Drik möchte von ihr wissen, welche Medikamente sein Vater bekommt und wie er darauf anspricht. Mit solchen Einzelheiten könne sie ihm nicht dienen, da müsse er dann schon mal in die Sprechstunde des Heimarztes kommen. »Doktor Gaarland bespricht sich gern mit der Familie, wie Sie zweifellos wissen werden.«
Drik erhebt sich, das muss er sich nicht länger antun. Der Besuch bei seinem Vater ist schon schlimm genug, und auf dieses spezifische Schlimme will er sich konzentrieren. Wut über Nebensächlichkeiten lenkt nur ab. Als spüre die Frau, dass er seine Aufmerksamkeit auf den eigentlichen Zweck seines Besuchs verlagert, feuert sie noch einen letzten Schuss ab, während er schon in der Tür steht, direkt unter einem Arrangement aus Tannenzweigen und Christbaumkugeln.
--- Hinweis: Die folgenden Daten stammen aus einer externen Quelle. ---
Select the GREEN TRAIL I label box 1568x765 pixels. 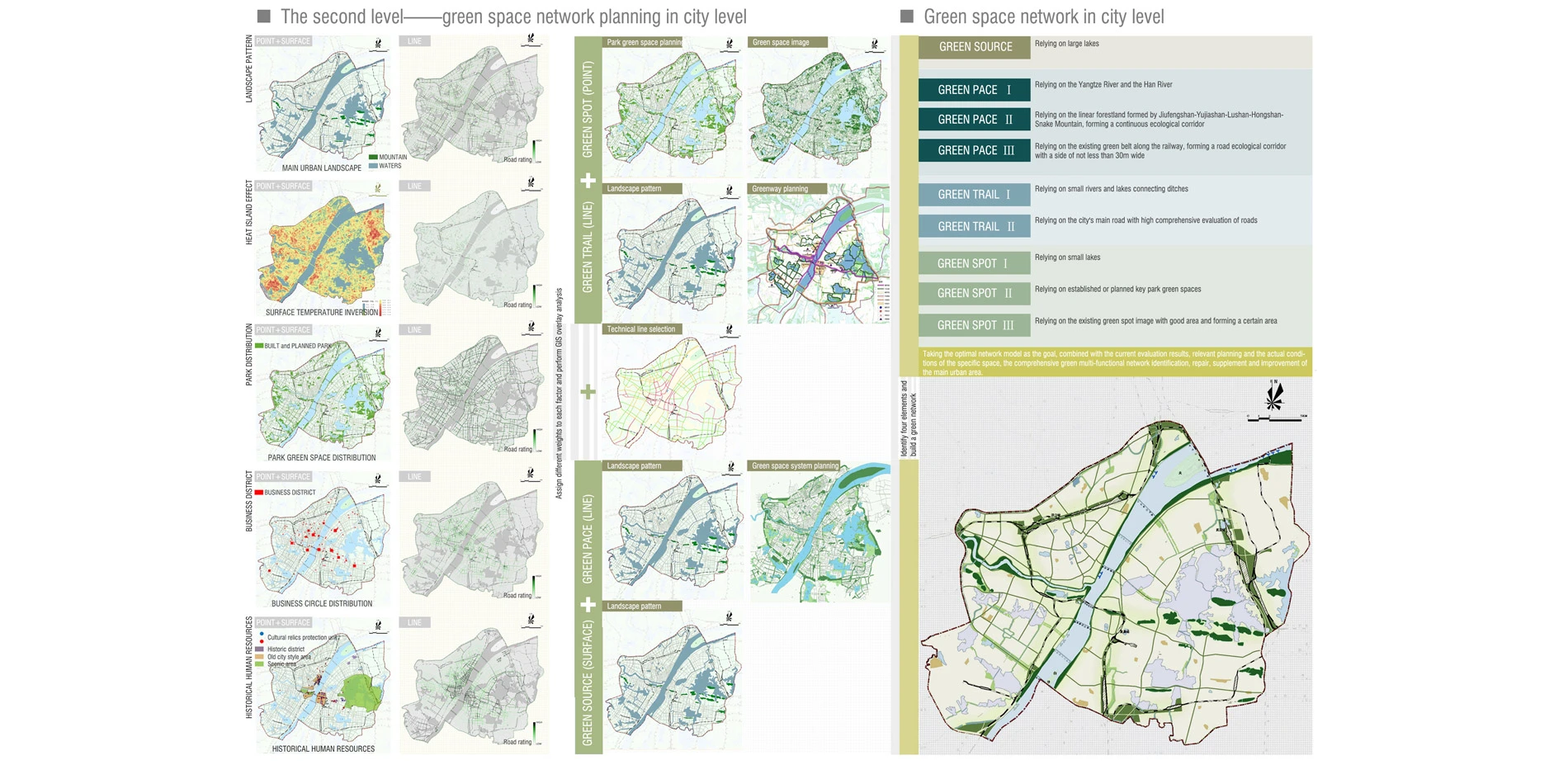(975, 195)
»Wissen Sie, die meisten Bewohner werden zu Weihnachten von ihren Kindern nach Hause geholt. Das ist auch ein Grund dafür, dass wir die Feier vorziehen. Wir möchten unseren Klienten das Eintauchen ins Familienleben nicht vorenthalten, wie Sie verstehen werden. In den vergangenen Jahren haben wir so viele Anfragen von den Familien bekommen, ob sie Vater oder Mutter zu den Feiertagen mit nach Hause nehmen dürfen. Diesen Bitten kommen wir gerne nach.«
Ja, denkt Drik, dann kannst du den Laden hier mit halber Belegschaft am Laufen halten und die eigentliche Arbeit die lieben Kinder machen lassen, die für diese erstklassige Pflege noch dazu ordentlich berappen dürfen. Trotz des in ihm aufwallenden Zorns reicht er der Frau die Hand.
»Dann wünsche ich schon mal frohe Feiertage«, sagt er.
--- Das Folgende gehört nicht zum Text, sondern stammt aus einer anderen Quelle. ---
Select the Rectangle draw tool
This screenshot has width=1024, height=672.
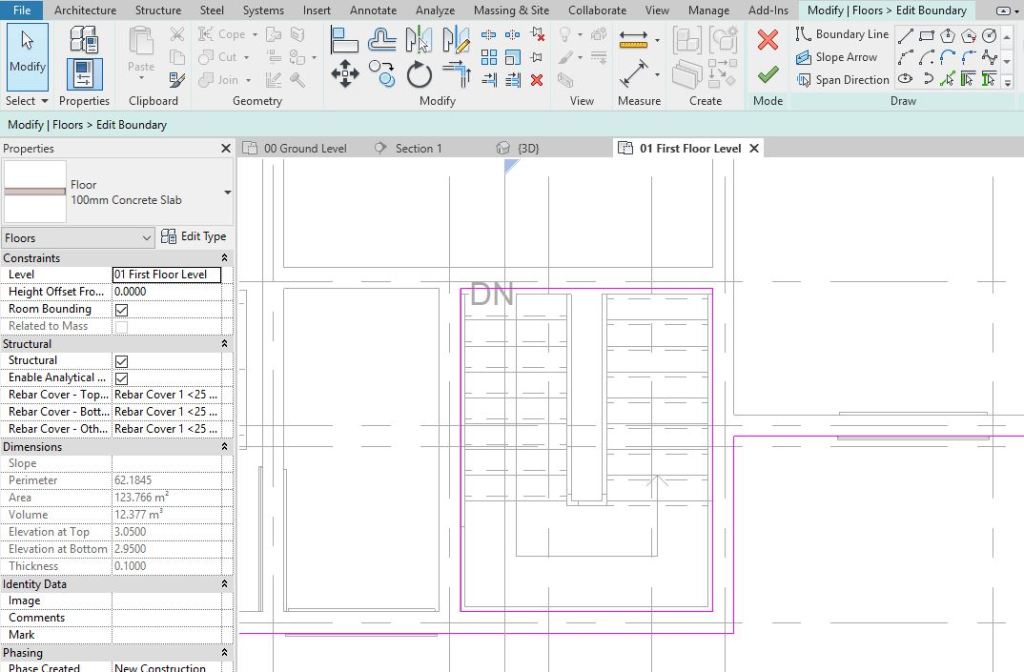926,36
Die Tür zu Hendriks Zimmer steht einen Spaltbreit offen. Wird wohl Vorschrift sein. Drik wirft einen letzten Blick den langen Gang hinunter, seufzt tief und drückt die Tür auf. Das kleine Zimmer wird von einem hohen Bett mit Absperrgittern dominiert. Am Fußende, wo das Fenster ist, hat gerade noch ein Sessel Platz. Neben dem Bett steht ein hoher Schrank für Kleidung und sonstige Habseligkeiten. Das war’s, das armselige Domizil seines Vaters. Keine meterlangen Bücherregale mehr, keine Stereoanlage, keine Schuh- und Stiefelreihen.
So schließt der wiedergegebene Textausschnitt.